UK's T+1 Transition Takes a Step Forward
Accelerated Settlement Technical Workgroup Sets Out T+1 Task Lists ...
Following the US transition to a shorter ‘T+1’ trade settlement period earlier this year, the UK is seeking to follow suit as it looks to keep alignment with the US timetable. The main drivers of a switch to T+1 from T+2 across both markets are reduced counterparty and liquidity risk.
It is now a case of ‘when’ and not ‘if’ the UK transitions to a T+1 trade settlement period.
The T+1 technical group (TGT) of the UK Accelerated Settlement Taskforce (AST), designed to orchestrate the UK’s move to T+1, has published its proposed recommendations for the transition, calling for market participants to review and provide feedback.
To recap, in March 2024, the taskforce revealed key recommendations for the UK’s prospective T+1 transition in a report, which, have been ‘accepted in full’ by the UK government:
The UK should commit to moving to a T+1 settlement no later than 31 December 2027.
The UK should explore collaboration with other European jurisdictions, with a view to coordinate in terms of transitioning to a T+1 settlement period.
(NB: at this stage, the UK is faced with two possibilities. The first is migrating to T+1 ahead of the EU/Switzerland, which is currently on a T+2 schedule. In this scenario, some instruments such as exchange-traded products and Eurobonds will be exempted pending a subsequent transition to T+1 of the EU and/or Switzerland, removing industry fears surrounding misalignment in this regard. The other is that the UK, and the EU/Switzerland migrate to T+1 together. In this instance, a straight transfer of all instruments covered under the remit of the Central Securities Depositories Regulation will be conducted. At this stage, it is likely that the UK will push ahead with the transition with or without the EU, with the EU facing greater structural challenges due to the wider variety of exchanges and counterparties. The consensus is that the EU would prefer to align a T+1 settlement period alongside the UK).

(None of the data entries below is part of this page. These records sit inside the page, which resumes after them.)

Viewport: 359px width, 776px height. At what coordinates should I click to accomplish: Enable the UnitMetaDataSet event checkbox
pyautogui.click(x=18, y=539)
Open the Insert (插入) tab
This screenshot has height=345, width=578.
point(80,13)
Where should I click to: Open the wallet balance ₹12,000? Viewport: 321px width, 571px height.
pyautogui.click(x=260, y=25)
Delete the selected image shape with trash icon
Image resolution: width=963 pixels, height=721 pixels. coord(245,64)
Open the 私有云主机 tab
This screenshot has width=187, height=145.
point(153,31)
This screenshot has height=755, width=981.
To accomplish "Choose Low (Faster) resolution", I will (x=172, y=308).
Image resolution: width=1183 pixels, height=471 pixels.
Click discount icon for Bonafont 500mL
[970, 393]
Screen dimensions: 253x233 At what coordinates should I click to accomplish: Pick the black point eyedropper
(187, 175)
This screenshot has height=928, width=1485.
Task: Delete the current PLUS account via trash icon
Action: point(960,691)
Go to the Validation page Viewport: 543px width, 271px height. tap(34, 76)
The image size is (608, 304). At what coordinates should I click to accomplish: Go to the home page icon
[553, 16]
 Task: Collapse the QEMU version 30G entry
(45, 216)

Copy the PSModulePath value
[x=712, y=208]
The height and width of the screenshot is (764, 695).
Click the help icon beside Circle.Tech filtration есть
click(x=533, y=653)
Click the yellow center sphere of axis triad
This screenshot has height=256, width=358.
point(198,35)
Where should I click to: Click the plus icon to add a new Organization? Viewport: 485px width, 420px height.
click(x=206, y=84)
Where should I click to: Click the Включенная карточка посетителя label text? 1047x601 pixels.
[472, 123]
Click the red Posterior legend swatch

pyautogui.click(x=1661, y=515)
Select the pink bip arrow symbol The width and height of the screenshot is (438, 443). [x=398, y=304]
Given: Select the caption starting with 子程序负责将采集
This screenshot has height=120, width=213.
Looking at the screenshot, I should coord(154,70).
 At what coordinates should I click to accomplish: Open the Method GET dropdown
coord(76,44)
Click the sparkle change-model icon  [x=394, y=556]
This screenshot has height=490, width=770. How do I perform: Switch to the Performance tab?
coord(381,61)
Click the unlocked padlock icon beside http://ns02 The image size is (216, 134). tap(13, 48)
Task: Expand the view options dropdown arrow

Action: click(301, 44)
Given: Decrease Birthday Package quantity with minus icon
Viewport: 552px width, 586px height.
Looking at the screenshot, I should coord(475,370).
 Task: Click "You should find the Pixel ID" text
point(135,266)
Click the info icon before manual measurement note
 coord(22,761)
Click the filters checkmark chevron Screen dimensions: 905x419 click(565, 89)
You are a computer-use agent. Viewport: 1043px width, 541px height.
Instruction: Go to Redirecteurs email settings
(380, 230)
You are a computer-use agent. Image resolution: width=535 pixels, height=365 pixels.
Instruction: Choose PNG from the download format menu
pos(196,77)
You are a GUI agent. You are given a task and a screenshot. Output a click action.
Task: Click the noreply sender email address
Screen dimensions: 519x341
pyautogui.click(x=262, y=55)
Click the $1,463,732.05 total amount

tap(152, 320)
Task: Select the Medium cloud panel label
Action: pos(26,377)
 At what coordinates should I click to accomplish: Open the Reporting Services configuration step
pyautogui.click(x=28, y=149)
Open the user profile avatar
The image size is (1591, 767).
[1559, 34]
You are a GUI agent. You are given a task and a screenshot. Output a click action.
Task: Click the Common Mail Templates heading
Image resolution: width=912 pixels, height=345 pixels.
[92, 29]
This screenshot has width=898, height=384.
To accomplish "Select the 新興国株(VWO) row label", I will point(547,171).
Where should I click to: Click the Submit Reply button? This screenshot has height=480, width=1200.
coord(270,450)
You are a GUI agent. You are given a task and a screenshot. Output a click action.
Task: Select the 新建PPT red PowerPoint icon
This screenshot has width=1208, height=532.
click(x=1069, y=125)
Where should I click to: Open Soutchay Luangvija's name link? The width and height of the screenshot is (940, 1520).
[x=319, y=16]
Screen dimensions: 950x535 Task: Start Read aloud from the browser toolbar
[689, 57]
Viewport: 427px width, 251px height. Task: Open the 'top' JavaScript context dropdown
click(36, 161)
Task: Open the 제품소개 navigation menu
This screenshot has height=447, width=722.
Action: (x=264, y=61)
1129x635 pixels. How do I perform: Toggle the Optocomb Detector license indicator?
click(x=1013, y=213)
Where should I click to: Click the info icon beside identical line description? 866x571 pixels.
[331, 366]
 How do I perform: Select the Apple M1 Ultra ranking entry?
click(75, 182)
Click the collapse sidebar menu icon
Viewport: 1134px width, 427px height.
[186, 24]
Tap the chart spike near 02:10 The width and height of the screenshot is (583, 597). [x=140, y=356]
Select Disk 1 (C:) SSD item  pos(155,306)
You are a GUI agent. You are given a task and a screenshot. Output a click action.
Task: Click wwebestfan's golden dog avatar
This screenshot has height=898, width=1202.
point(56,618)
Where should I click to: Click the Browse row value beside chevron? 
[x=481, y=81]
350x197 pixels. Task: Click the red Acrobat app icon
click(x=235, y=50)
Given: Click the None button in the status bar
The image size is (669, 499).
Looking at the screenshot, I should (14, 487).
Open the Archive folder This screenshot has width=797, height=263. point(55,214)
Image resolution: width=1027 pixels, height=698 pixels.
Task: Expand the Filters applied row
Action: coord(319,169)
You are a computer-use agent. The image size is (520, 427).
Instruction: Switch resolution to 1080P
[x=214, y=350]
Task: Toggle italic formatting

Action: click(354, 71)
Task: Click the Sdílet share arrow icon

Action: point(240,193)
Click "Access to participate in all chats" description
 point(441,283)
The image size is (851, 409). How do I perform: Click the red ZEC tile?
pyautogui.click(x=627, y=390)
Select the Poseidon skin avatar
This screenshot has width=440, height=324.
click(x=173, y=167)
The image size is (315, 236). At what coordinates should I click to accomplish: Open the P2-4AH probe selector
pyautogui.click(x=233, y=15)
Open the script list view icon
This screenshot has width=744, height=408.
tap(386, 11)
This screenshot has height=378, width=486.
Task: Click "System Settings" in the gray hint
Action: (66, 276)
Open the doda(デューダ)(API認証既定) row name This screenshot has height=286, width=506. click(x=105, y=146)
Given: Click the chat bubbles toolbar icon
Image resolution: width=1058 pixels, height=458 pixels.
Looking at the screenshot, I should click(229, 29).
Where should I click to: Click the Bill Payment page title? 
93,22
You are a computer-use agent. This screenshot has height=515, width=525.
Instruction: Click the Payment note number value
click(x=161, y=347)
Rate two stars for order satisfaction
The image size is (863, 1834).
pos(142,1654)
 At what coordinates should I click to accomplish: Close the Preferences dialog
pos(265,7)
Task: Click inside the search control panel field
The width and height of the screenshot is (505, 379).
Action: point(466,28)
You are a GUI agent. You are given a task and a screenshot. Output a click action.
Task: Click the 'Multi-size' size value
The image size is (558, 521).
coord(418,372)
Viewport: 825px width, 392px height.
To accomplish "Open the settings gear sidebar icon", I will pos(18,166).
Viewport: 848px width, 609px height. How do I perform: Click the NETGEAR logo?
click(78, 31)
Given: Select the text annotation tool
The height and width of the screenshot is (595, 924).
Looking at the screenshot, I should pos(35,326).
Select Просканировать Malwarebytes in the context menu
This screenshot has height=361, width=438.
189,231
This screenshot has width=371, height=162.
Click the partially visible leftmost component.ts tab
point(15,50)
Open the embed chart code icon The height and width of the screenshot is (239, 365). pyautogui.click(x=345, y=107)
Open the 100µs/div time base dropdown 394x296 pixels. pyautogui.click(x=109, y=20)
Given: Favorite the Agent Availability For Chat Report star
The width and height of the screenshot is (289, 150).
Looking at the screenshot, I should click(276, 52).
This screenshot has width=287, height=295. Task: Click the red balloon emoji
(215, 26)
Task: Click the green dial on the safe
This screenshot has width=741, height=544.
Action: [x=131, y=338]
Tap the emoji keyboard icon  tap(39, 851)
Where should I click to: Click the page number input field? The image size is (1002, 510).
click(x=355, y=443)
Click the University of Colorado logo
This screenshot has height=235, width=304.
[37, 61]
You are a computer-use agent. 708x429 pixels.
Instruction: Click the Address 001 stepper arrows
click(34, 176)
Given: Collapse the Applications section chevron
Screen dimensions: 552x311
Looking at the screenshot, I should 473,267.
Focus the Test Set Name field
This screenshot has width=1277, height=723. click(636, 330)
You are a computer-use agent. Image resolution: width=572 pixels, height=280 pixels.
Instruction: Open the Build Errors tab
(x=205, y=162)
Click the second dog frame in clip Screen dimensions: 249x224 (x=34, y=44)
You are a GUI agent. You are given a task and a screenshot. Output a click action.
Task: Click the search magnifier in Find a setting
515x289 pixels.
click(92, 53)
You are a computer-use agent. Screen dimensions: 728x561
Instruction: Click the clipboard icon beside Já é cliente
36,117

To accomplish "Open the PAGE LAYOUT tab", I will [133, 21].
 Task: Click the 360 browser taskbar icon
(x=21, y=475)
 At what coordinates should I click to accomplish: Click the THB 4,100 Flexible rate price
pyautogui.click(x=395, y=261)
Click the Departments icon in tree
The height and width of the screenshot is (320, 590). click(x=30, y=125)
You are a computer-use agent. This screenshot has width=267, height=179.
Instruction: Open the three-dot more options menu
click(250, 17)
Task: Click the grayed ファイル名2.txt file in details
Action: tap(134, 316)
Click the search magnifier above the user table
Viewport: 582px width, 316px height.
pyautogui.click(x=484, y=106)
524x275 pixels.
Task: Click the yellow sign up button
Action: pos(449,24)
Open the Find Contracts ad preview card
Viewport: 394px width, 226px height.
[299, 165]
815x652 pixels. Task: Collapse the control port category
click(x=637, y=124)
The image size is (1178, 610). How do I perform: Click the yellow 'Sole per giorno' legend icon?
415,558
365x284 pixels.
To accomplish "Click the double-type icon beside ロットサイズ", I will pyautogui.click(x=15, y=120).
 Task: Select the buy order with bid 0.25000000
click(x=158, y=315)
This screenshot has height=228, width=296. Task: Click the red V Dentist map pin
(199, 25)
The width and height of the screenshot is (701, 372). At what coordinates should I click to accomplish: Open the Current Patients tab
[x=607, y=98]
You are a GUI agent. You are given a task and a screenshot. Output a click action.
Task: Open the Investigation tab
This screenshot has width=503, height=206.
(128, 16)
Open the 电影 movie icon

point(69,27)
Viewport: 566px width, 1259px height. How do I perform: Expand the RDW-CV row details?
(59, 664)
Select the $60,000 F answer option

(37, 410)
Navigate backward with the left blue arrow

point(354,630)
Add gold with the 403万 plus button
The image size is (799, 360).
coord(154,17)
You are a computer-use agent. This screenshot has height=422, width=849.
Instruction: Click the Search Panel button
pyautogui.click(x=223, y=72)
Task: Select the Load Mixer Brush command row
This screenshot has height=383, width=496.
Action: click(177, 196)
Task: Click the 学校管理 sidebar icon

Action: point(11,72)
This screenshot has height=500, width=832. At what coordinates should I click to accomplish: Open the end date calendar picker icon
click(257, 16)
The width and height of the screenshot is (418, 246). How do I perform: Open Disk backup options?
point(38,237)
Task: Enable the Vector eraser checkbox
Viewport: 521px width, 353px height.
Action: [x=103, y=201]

Certain operational changes to facilitate the transition to T+1 should take place by no later than 31st December 2025.
The UK should establish a technical group comprised of cross-industry experts that helps determine the technical and operational challenges that need to be overcome to achieve T+1 by the end of December 2027.
The TGT, which unofficially began work in January 2024, consists of five technical workstreams (shown below), with governance from several critical financial firms and intermediaries across the UK market, including CREST, the Financial Conduct Authority and Bank of England.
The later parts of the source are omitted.